Realize that sadness and confusion will likely remain with you on significant days and during special times, even when you have a plan for those days. It may be helpful to know that many bereaved people report that the anticipation of special occasions is often worse than the actual events themselves. Continuing to have feelings of anger, pain, or feeling a loss of control, does not mean that you are not also continuing to heal. Remember that you should feel absolutely free to make changes in the way you celebrate holidays and special events. These changes can be temporary or permanent. Let people around you know how you’re feeling. Tell friends and family about your plan. Ask for help and support. Saying, “this is going to be hard for me and I need some help,” is okay. Tell them what they can do to support you. Give them specific things to do. Talk to other bereaved people who have had a similar type of loss. Find out how they have coped with special occasions.
Having lots of ideas of ways to include your loved one can be helpful. You may want to include your loved one publicly, as my teen client will do in her graduation speech, or do so more privately by wearing a piece of jewelry or clothing that belonged to, or which reminds you of, your loved one. You can display pictures of your loved one in a place that will be seen by celebrants, make a toast, or light a candle in his or her memory at the family gathering. If the celebration includes other people whose lives were touched by your loved one, provide some pretty paper for each person and ask that they write down a special memory, a thought, or a blessing, that you can read later on. You might request that these be read aloud at a certain time during the event. Include your loved one’s picture or incorporate other items that represent him or her in the festivities, mention her name in a special speech, read his favorite poem or spiritual verse, include an arrangement of her favorite flowers, acknowledge in your own way how much this person meant, and continues to mean, to you and to your life journey. Be as creative as you wish in your inclusion of your loved one.

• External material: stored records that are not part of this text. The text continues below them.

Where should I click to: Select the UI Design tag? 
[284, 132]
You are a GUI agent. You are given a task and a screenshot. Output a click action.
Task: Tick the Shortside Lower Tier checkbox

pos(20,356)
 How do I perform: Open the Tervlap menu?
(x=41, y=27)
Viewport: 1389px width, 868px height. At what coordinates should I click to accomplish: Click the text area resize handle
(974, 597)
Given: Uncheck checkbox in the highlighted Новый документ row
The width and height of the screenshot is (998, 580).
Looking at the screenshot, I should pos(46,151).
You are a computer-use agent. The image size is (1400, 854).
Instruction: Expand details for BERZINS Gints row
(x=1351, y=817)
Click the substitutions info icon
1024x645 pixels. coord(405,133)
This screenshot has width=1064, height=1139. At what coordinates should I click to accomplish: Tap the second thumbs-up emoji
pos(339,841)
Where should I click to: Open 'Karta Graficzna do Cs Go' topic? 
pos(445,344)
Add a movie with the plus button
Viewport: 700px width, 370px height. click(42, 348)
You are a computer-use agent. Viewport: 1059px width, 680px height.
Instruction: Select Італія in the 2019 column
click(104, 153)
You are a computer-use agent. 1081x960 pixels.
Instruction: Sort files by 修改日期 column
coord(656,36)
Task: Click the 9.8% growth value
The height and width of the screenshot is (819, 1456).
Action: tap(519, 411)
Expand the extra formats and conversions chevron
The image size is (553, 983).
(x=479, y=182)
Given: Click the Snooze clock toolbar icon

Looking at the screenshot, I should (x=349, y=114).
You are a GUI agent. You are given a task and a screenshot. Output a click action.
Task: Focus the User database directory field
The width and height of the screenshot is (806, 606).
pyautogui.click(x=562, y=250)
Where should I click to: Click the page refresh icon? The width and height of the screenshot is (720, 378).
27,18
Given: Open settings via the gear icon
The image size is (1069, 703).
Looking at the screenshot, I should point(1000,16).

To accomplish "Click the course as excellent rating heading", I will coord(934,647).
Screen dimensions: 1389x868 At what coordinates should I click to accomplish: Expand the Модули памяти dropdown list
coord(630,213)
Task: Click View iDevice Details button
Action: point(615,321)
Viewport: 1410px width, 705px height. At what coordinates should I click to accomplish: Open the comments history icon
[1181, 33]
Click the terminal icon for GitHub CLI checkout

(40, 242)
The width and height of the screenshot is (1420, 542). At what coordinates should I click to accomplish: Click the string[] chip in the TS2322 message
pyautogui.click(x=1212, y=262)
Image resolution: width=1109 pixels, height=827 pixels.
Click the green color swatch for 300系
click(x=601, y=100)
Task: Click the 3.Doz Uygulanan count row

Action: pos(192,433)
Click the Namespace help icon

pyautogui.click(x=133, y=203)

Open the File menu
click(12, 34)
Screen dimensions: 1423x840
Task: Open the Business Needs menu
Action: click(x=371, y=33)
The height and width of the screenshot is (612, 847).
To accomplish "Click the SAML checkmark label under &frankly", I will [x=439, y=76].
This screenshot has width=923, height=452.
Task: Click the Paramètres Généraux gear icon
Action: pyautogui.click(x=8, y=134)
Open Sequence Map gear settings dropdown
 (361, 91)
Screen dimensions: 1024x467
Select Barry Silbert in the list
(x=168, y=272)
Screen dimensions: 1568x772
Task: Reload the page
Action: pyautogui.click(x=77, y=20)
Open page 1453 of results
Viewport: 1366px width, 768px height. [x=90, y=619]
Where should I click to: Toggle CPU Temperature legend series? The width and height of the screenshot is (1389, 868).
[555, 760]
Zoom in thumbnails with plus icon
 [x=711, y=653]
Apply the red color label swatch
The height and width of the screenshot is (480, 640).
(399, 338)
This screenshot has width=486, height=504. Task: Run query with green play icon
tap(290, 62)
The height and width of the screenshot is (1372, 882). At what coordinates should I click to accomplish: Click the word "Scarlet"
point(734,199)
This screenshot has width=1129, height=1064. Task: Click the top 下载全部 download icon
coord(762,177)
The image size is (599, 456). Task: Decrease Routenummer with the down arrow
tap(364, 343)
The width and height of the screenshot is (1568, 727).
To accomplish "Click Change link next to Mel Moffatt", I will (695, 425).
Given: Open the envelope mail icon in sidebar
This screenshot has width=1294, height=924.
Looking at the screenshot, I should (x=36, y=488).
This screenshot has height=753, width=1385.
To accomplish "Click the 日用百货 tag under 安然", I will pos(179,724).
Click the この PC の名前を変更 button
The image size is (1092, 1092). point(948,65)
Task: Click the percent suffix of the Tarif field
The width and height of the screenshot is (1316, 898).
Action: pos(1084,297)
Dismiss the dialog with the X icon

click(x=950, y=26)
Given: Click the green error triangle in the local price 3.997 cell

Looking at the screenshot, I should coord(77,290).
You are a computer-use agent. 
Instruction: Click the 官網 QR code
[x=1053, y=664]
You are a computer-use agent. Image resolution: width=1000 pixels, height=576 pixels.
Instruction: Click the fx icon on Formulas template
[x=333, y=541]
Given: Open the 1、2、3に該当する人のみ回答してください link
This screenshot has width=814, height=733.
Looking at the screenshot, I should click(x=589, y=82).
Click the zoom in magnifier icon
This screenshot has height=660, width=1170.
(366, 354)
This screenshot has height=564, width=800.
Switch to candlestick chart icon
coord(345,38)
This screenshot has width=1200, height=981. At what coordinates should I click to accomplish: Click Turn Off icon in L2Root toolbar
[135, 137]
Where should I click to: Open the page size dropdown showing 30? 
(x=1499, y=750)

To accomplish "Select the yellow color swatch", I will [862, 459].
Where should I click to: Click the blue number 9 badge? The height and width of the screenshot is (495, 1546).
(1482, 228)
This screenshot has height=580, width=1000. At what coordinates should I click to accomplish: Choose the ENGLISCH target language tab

Often these special days come with keepsakes–graduation tassels, wedding favors, photographs, videos, cards, presents from friends and family. It is a painful realization to know that we will never receive a silly card or a heartfelt gift, from the one we love and miss. In the midst of this, try to remember that the memories of your loved one are some of the most important keepsakes you will ever have and no one can take them away from you. You can treasure them, privately and publicly if you wish. Family and friends often wrongly think that they will cause you more pain by talking about the one who has died. Let them know if you want to talk, and share your memories together. Bring out scrapbooks and photos, tell stories of your loved one, ask others to join in with you. Let your friends and family members know that you want to include your loved one in celebrations and on special days and let them know that you need support at those times. Helen Keller said, “What we have once enjoyed and deeply loved we can never lose, for all that we love deeply becomes a part of us.” As you plan for and move through significant days during this spring and summer, or at any time of the year, remember that we are never truly without those whom we have loved, and who have loved us. They are always a part of our lives, hearts and minds, even after death.